The movie Away from Her was originally a short story titled “The Bear Came Over the Mountain” by Alice Munro. Here too, the movie captured nearly all the material in the short story. It’s interesting that the relationship between Grant and Miriam, which was left ambiguous in the story, was explicit in the movie. But is that enough to merit the time of reading the short story? Perhaps not. But one thing was for me.

There is a passage when Grant is wondering how much of the beauty he sees in his failing Fiona is because he knew her when she was a beautiful young woman, a perspective that a newcomer could not have. For me that single realization is worth the whole reading, for it gives me a larger perspective about the musty needlepoint adage, “Grow Old With Me, The Best Is Yet To Be.”

So my verdict is still out on whether it’s generally worth reading the original short stories that give life to a movie you’ve already seen.

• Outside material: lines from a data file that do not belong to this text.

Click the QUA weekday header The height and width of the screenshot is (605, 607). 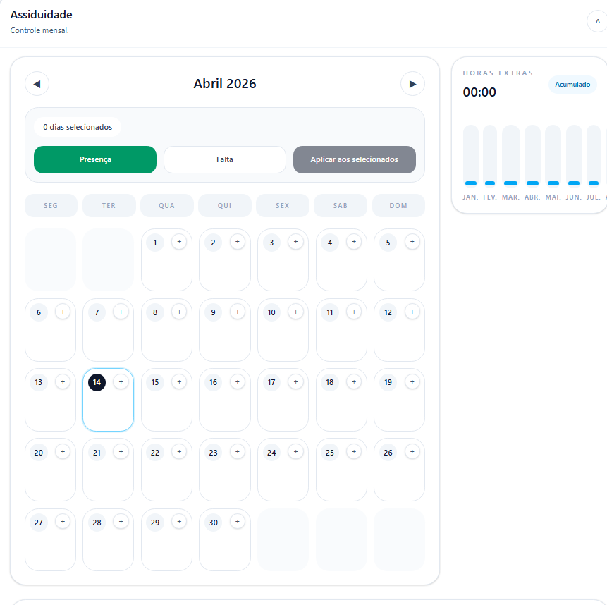(x=166, y=206)
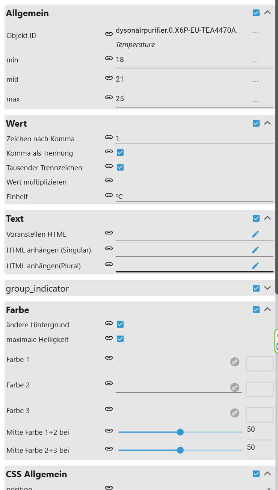Open object browser dots for Objekt ID
Viewport: 278px width, 490px height.
(255, 32)
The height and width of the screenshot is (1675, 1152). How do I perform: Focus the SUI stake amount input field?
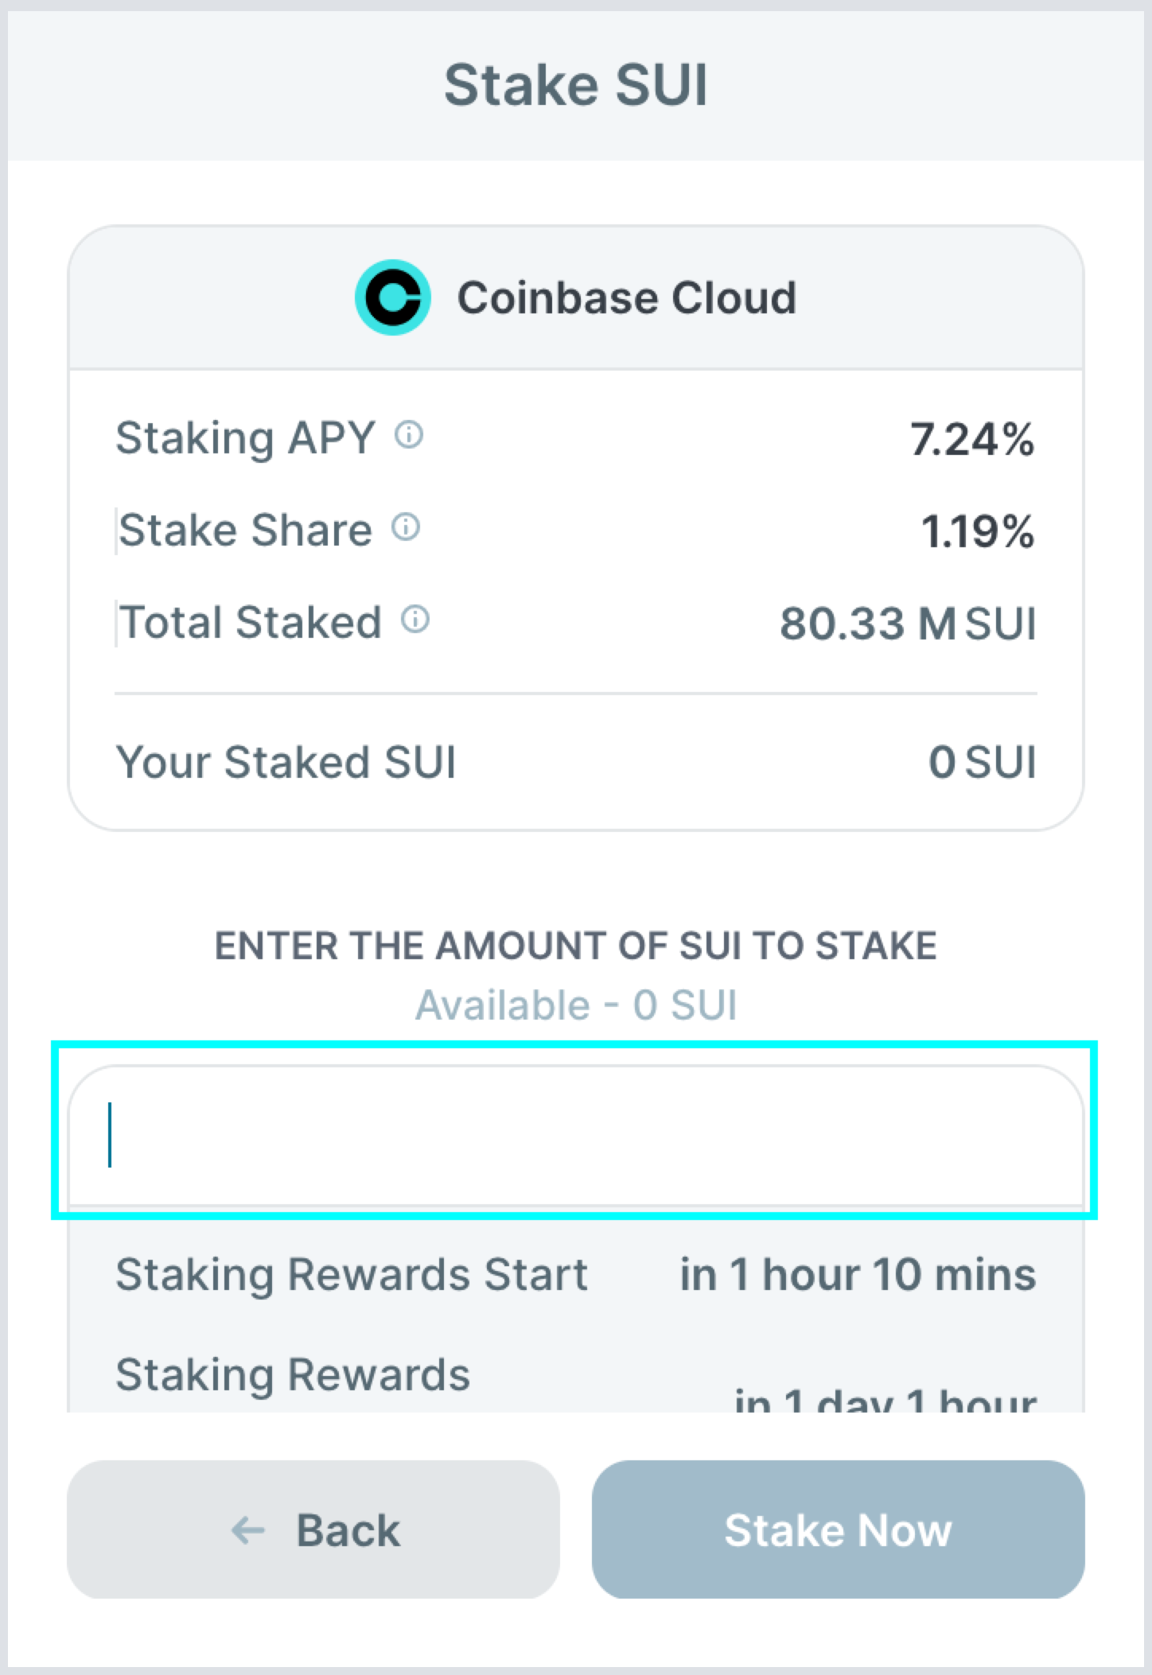[575, 1135]
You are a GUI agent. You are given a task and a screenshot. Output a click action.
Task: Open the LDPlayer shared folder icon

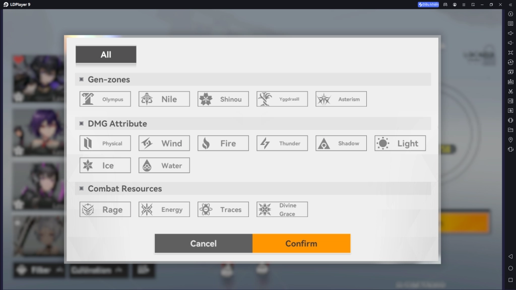[510, 130]
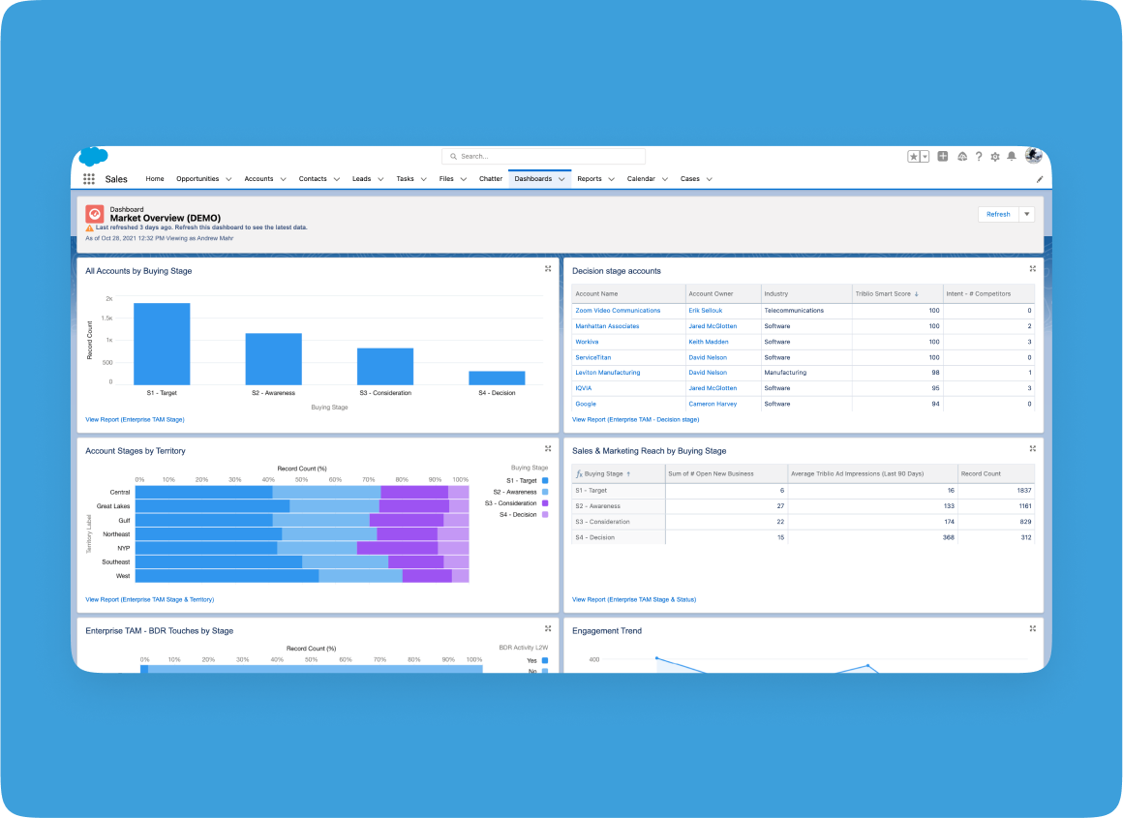Open the dropdown arrow next to Refresh
Screen dimensions: 1123x818
[1027, 214]
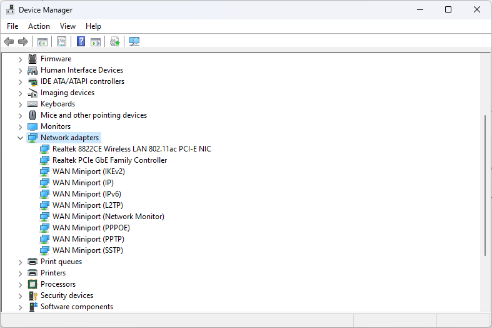Viewport: 492px width, 328px height.
Task: Open the View menu
Action: tap(68, 26)
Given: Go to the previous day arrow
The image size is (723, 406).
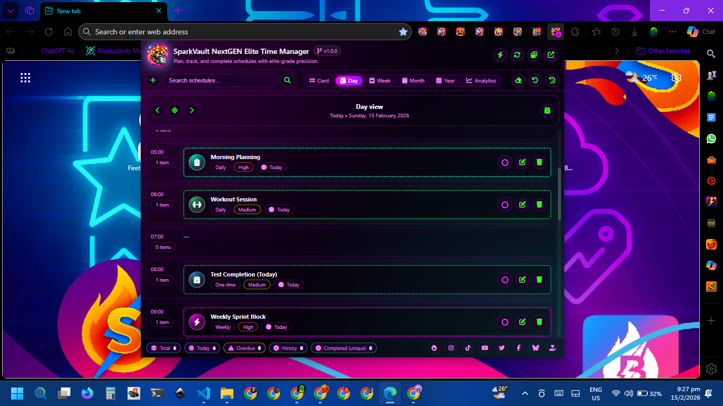Looking at the screenshot, I should [157, 110].
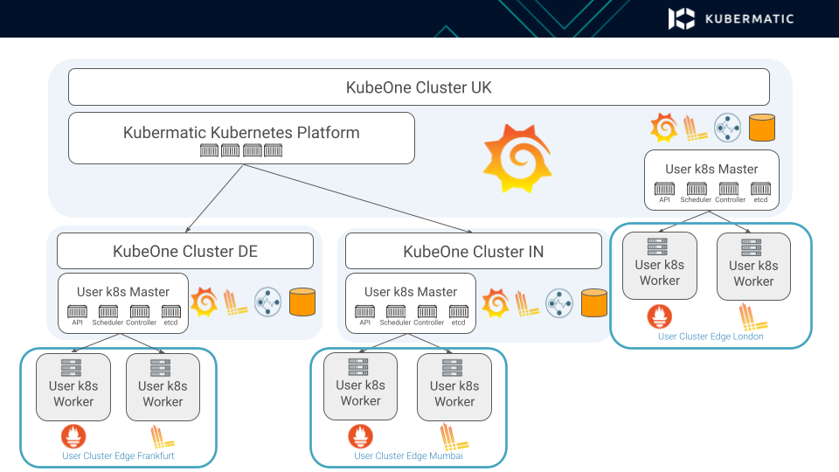Viewport: 839px width, 472px height.
Task: Click the small Grafana icon in the UK cluster
Action: [x=663, y=128]

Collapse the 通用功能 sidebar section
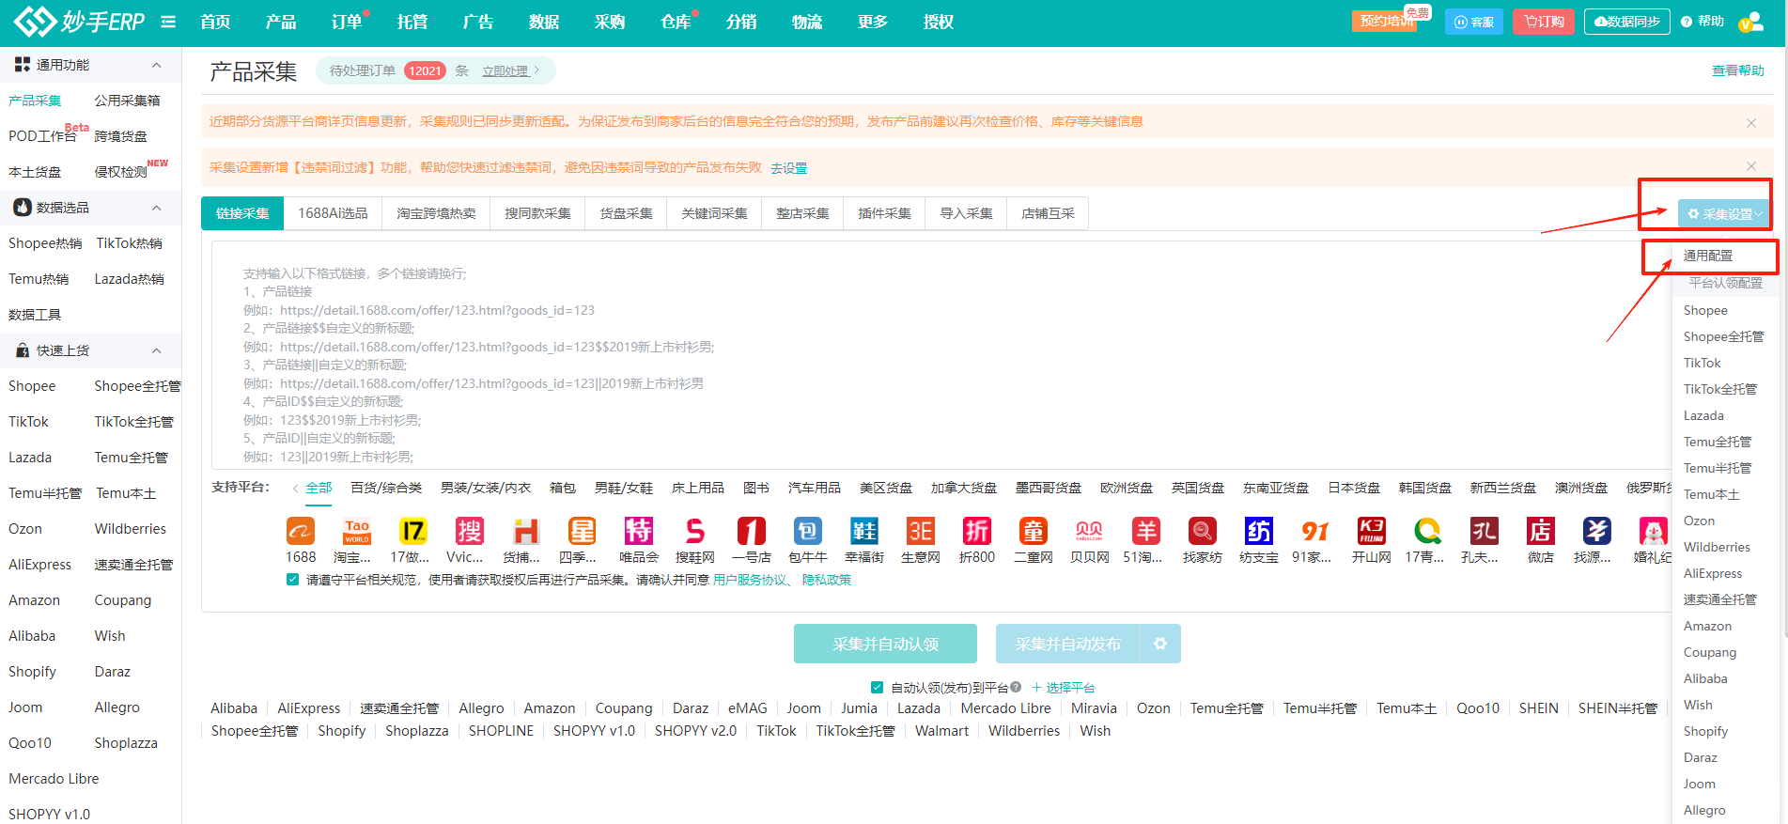click(156, 65)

With great anticipation, I look forward to watching The Curious Case of Benjamin Button and then reading, Fitzgerald’s story. And I look forward to hearing your perspectives on this question.

The Reader

The Reader by Berhard Schlink I never know how much I like a movie until the morning after. If I arise thinking about it and discovering new layers of meaning—that’s a movie I like, or at least admire. And this was the case in spades with The Reader. Lori and I discussed it quite a bit both after seeing it that evening and again the next day, as gradually we saw how pieces fit together and made sense.

Now I’m reading the book, written originally in German by Bernhard Schlink. It is marvelous so far because of all his observations on life, from which the movie could only pick and choose. The man writes in first-person, remembering his life-transforming affair with the woman old enough to be his mother—the woman with a horrific past not yet known to the boy.

He reflects about happiness and whether ugly truths discovered much later must irreversibly tarnish memories that otherwise would gleam, or whether it’s possible for old memories to remain beautiful. This and many other nuances and scenes, beautifully expressed in Schlink’s writing, were necessarily left out of the film.

For a different perspective, I’ve heard that some viewers of the movie were upset at what they saw as a glamorization, or at least humanization, of a former Nazi. For them, I would think they would have little, if any, interest in devoting the hours involved in reading the book.

Revolutionary Road

Although not nominated in the adapted-screenplay category, this movie was first a book by Richard Yates that was a National Book Awards finalist in 1962. I greatly admire the bleak tragedy about 1950s angst, but it doesn’t make me want to spend more hours with the subject matter.
I just read the publisher’s review of the novel, which confirms that the theme of the book is the same as the movie. I’ll skip it. And isn’t this just the point of seeing the movie first? We can devote a couple of hours and take in a beautiful piece of storytelling art, and then decide whether we want to devote more time to understanding the themes.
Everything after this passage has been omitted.